Rev. Rul. 59-60, 1959-1 C.B. 237, sets forth guidelines for the valuation of shares of capital stock of a closely-held corporation. Both section 20.2031-2(f) of the regulations and Rev. Rul. 59-60, state that the determination of value of such closely-held stock is to be made with reference to a range of factors in the absence of an established "market" in the shares. It is assumed that there is no established "market" for closely-held corporate stocks. See Rev. Rul. 59-60, cited above.

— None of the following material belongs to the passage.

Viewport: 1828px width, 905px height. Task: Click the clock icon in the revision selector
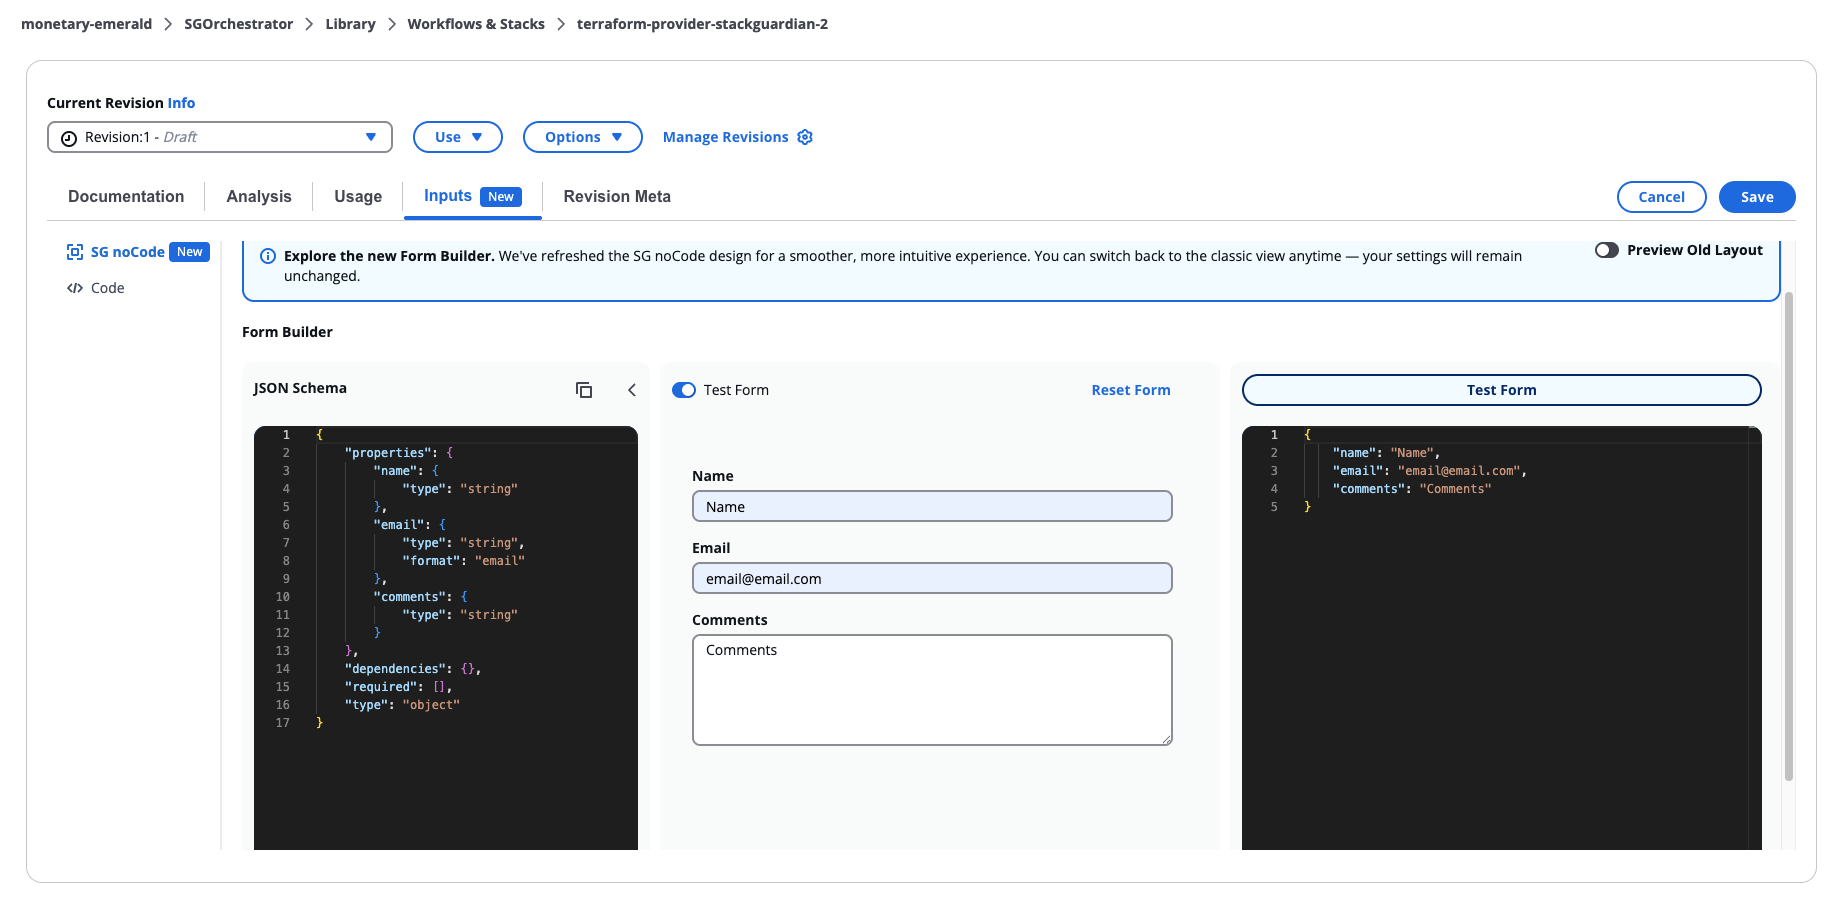click(69, 138)
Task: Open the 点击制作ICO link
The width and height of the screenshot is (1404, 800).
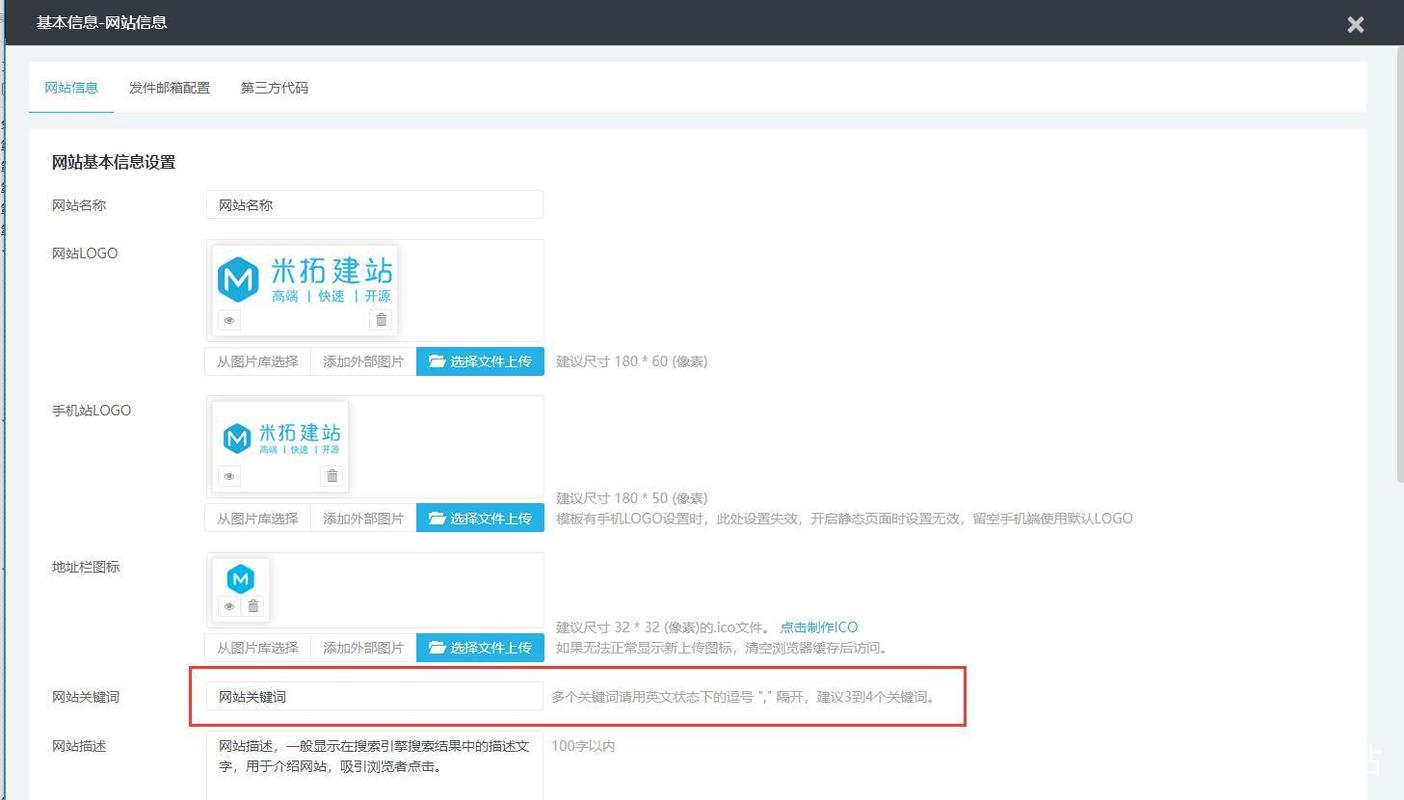Action: (x=818, y=627)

At the time of A's death, section 2035(a) of the Code provided that the gross estate shall include the value of any interest in property transferred by the decedent (except in the case of a bona fide sale for an adequate and full consideration in money or money's worth) in contemplation of death. Section 20.2035-1(e) of the Estate Tax Regulations provides that the value of an interest in transferred property includible in a decedent's gross estate under section 2035 is the value of the interest as of the applicable valuation date, determined in accordance with section 2031 of the Code and the regulations thereunder.

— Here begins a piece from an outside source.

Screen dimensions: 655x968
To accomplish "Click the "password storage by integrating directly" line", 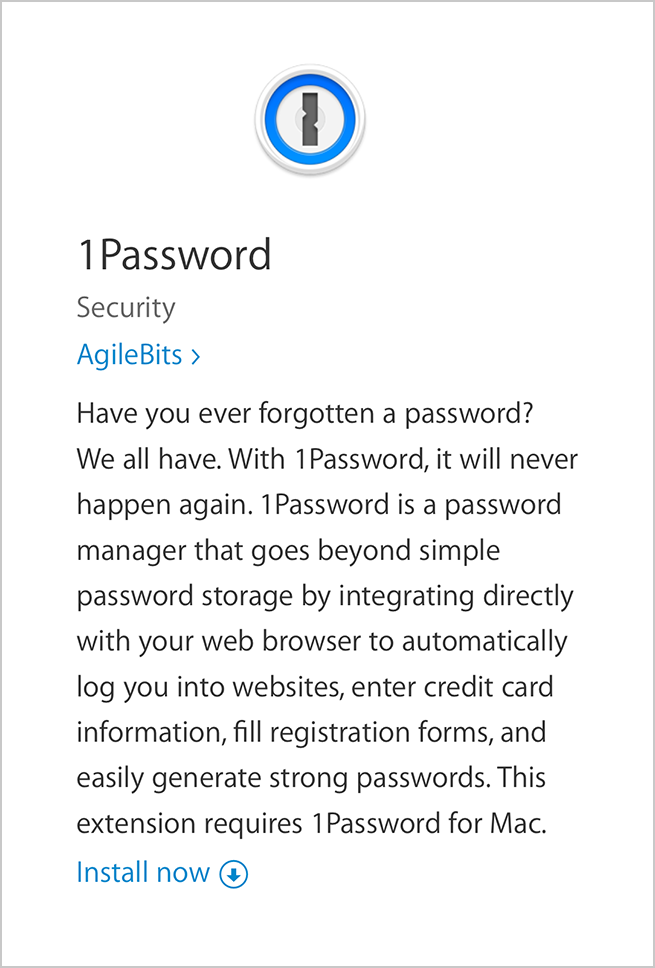I will pos(325,597).
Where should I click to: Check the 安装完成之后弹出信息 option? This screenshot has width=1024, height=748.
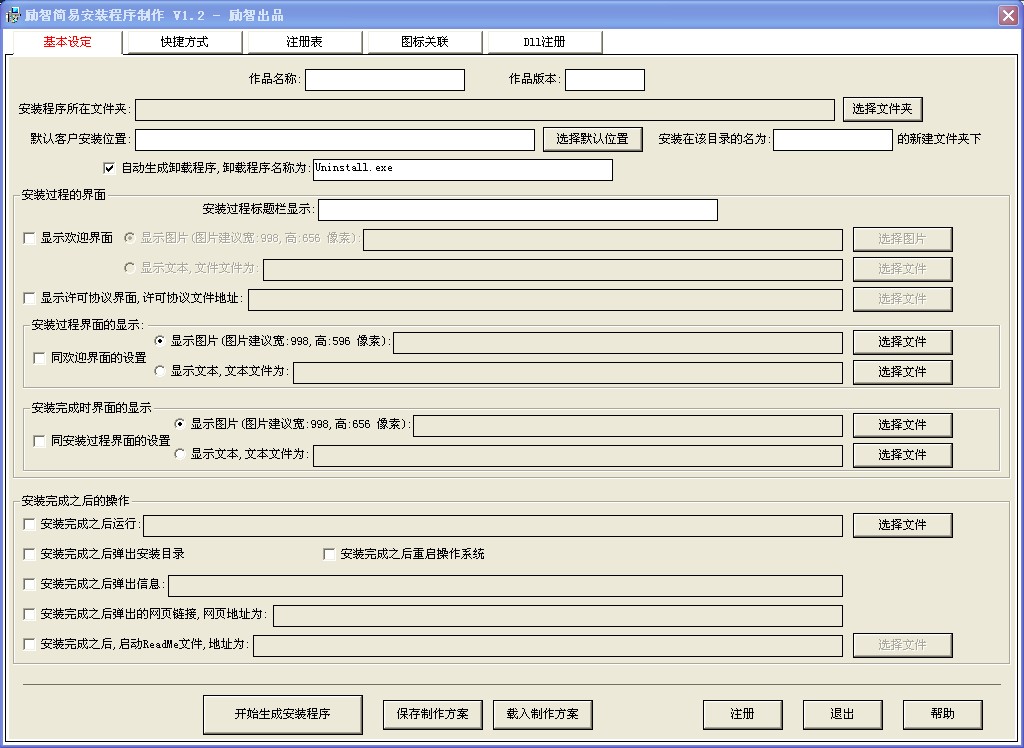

Underlying the provisions of section 2035 of the Code is the intent to prevent the avoidance of the estate tax by taxing inter vivos gifts made as substitutes for testamentary transfers as if they were testamentary transfers. Milliken v. United States, 283 U.S. 15 (1931). Consequently, the value of property included in the decedent's gross estate under section 2035 should be treated, for purposes of the estate tax, in the same manner as it would have been if the transfer had not been made and the property had been owned by the decedent at the time of death. Humphrey's Estate v. Commissioner, 162 F. 2d 1 (5th Cir. 1947). Ingleheart v. Commissioner, 77 F. 2d 704 (5th Cir. 1935); Rev. Rul. 76-235, 1976-1 C.B. 277.

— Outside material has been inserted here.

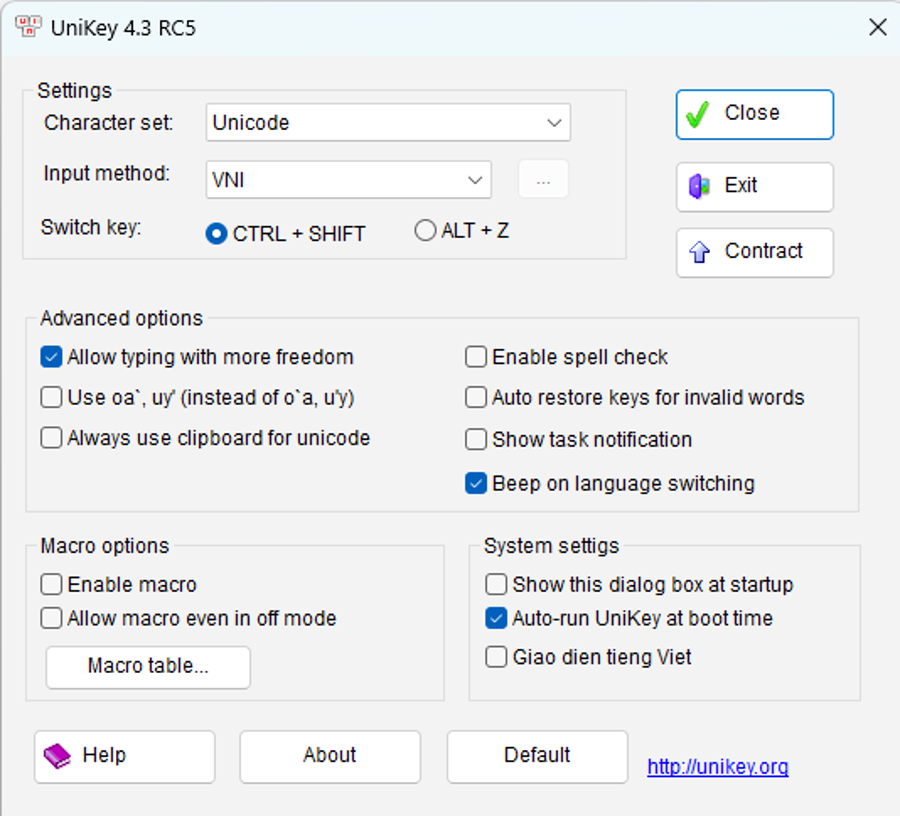Click the Default button
The height and width of the screenshot is (816, 900).
click(537, 756)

In the situation presented here, the stock interest in X corporation transferred by A to B represented a minority interest in the corporation. However, pursuant to the court's decisions in Humphrey's Estate and Ingleheart, the value of the stock included in the gross estate under section 2035 of the Code should be taxed as if the decedent had retained the stock until death. If A had not transferred the 300 shares, then a total of 600 shares of stock would have been included in A's gross estate under section 2033. That block of shares would represent a controlling interest in X corporation and would be valued, in accordance with Rev. Rul. 59-60, cited above, taking into account the controlling interest the shares represent.

HOLDING

The 300 shares of X corporation stock includible in A's gross estate under section 2033 of the Code, and the 300 shares includible under section 2035, are to be treated as 1 block of 600 shares of stock for purposes of determining whether the stock includible in A's gross estate represents a minority or majority interest in X corporation. Under these circumstances, the inclusion of the 300 shares of stock under section 2035 of the Code will have the same tax effect as if the decedent had retained the 300 shares until death.

The conclusion of this ruling would be the same under section 2035 of the Code as amended by the Tax Reform Act of 1976 for that amendment merely eliminated the requirement that the transfer be in contemplation of death. The purpose of the statute, as amended, remains the same as it was prior to modification.